I want to concentrate on two papers which describe the treatment of acute lymphoblastic leukemia with blinatumomab. The first is published in J Clin Oncol this week (June 20th 2011) and descrbes a study of treatment of patients with minimal residual disease detected by PCR following their induction and consolidation treatment. These were all adult patients who carry a bad prognosis. I have a few remaining patients with this disease, but most have quite bad GVHD having required a transplant to salvage them. Most who have not have really bee young adults with what amounts to the same disease that occurs in childhood, which has a much better prognosis.
Although about 80% of adult ALLs have a CR after induction chemotherapy, 50% experience relapse and chemoresistant disease. In this trial patients were treated with Blinatumomab 15 microgm/sq m/24 hours by iv infusion for 4 weeks if they had MRD by PCR following the completion of their induction and consolidation treatment. In patients with an allogeneic donor transplant was offered at any time after the first course of blinatumomab. Responders were permitted to receive three further cycles of blinatumomab.
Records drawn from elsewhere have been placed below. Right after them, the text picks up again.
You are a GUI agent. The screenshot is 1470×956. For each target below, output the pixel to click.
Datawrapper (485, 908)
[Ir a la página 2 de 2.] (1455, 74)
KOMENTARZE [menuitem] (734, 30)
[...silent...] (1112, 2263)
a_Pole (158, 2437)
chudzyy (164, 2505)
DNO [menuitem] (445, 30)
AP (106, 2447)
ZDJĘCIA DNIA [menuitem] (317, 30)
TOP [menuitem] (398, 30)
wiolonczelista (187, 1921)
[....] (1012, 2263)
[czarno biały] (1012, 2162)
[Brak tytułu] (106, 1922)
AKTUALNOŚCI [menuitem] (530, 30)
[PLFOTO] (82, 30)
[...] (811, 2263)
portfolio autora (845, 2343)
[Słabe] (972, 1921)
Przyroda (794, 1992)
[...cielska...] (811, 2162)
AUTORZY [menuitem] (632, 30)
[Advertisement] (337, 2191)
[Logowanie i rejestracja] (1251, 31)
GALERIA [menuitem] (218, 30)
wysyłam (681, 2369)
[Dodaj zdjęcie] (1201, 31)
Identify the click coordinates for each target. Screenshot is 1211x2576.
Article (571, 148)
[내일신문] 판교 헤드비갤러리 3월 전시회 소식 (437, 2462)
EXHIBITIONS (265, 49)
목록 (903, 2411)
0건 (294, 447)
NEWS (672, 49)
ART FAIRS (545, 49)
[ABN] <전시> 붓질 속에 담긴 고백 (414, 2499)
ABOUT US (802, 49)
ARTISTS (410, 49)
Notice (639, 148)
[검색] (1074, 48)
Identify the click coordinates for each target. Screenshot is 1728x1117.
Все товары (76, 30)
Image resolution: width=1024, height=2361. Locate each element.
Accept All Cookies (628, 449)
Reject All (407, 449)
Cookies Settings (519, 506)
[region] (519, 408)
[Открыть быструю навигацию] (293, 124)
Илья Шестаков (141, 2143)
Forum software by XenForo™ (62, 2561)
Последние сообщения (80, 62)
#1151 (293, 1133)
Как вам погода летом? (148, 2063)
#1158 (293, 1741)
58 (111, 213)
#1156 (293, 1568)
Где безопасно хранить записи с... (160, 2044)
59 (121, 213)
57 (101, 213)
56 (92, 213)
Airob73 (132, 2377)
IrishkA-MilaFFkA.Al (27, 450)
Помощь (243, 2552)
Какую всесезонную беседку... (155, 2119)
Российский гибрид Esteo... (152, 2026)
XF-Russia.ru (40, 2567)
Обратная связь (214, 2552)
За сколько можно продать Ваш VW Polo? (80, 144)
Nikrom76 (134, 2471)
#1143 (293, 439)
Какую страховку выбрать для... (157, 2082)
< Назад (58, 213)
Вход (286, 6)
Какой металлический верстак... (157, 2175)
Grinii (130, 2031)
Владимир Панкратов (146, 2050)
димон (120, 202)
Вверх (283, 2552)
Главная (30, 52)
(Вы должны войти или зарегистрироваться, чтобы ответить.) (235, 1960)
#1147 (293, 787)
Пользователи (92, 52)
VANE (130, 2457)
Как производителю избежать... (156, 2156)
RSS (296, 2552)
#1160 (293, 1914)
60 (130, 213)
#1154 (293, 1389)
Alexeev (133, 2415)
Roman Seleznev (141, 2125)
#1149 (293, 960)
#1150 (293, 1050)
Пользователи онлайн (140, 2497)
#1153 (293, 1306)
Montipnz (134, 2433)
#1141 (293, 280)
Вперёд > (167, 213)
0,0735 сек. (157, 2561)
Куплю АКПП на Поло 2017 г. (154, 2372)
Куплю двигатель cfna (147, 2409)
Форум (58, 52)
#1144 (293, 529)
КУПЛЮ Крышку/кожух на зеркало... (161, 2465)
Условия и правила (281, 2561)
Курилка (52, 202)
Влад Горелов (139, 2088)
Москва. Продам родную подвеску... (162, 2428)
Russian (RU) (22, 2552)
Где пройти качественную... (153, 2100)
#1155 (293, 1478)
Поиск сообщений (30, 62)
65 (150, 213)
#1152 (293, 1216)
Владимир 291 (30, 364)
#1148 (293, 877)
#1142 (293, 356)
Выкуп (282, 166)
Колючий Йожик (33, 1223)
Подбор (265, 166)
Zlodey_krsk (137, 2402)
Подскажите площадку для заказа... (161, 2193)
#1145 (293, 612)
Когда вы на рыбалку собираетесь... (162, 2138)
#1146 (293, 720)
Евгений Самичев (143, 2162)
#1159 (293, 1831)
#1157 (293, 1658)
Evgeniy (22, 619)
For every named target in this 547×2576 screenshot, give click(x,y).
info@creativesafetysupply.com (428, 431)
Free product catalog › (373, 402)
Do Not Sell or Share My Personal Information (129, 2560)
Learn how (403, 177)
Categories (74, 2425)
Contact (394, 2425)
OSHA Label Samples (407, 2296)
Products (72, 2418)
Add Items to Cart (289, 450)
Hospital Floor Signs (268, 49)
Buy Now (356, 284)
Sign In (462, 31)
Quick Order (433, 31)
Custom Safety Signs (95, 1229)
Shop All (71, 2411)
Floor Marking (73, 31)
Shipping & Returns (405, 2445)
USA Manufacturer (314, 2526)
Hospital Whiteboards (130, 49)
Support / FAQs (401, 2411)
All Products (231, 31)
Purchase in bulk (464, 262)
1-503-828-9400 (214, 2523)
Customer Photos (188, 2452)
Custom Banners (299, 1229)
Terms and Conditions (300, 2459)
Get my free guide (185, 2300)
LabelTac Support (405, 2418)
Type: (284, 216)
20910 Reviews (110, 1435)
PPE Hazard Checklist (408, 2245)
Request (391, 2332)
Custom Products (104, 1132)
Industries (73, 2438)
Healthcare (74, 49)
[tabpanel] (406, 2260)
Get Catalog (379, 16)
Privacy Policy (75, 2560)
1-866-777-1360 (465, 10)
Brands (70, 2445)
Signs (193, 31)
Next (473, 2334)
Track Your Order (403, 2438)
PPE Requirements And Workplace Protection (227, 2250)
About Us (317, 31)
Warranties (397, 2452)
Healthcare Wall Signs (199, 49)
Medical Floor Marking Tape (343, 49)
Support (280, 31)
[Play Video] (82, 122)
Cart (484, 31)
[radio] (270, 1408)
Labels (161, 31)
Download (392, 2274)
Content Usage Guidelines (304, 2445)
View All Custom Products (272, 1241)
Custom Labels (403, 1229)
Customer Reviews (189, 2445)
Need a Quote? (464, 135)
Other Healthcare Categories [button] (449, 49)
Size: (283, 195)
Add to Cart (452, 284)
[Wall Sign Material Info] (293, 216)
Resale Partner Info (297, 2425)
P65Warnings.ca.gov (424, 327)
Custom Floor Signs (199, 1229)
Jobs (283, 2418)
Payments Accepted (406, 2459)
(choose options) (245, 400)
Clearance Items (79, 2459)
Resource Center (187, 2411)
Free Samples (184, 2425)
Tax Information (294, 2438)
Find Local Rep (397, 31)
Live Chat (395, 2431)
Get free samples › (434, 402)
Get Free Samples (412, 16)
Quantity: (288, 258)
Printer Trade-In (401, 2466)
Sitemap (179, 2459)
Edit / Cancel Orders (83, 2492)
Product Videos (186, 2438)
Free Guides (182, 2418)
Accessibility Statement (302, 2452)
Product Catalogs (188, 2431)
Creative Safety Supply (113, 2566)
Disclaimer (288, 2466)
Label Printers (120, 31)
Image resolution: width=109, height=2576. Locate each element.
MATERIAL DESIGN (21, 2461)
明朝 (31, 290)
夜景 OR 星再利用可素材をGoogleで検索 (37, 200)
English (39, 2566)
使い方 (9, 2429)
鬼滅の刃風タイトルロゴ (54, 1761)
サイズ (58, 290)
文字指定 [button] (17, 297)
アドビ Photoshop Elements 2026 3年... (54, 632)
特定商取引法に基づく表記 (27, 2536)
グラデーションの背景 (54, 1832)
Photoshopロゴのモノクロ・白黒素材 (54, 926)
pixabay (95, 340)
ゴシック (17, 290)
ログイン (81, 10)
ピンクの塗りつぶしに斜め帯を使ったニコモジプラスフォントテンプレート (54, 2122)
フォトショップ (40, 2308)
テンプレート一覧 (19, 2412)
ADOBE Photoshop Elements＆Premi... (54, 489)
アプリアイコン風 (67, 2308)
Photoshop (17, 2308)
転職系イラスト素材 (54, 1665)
21 patients entered the trial of whom 20 were evaluable for response and 16 converted to MRD negative, all at the end of the first cycle of treatment. At a median of 405 days follow-up 16/20 patients eligible for follow up remained in ongoing hematological remission. 8 patients had allografts and remain in remission with no treatment associated mortality. 4 patients who did not have allografts have had a clinical relapse in the first 200 days post blinatumomab. In 2 cases the relapse was extramedullary (CSF, testis) and two had marrow relapse (one an initial responder to blinatumomab).
81% had transient grade 3 or 4 adverse events most commonly lymphopenia (this was really an intended event) and hypogammaglobulinemia. There were no drug associated deaths. There were 4 cases of infection. There was no cytokine storm and although there were transient increases in serum levels of some inflammatory cytokins, these increases were of short duration.
This was trial of patients with a more than 90% risk of relapse whose only chance of cure was an allograft (about a 30% success rate).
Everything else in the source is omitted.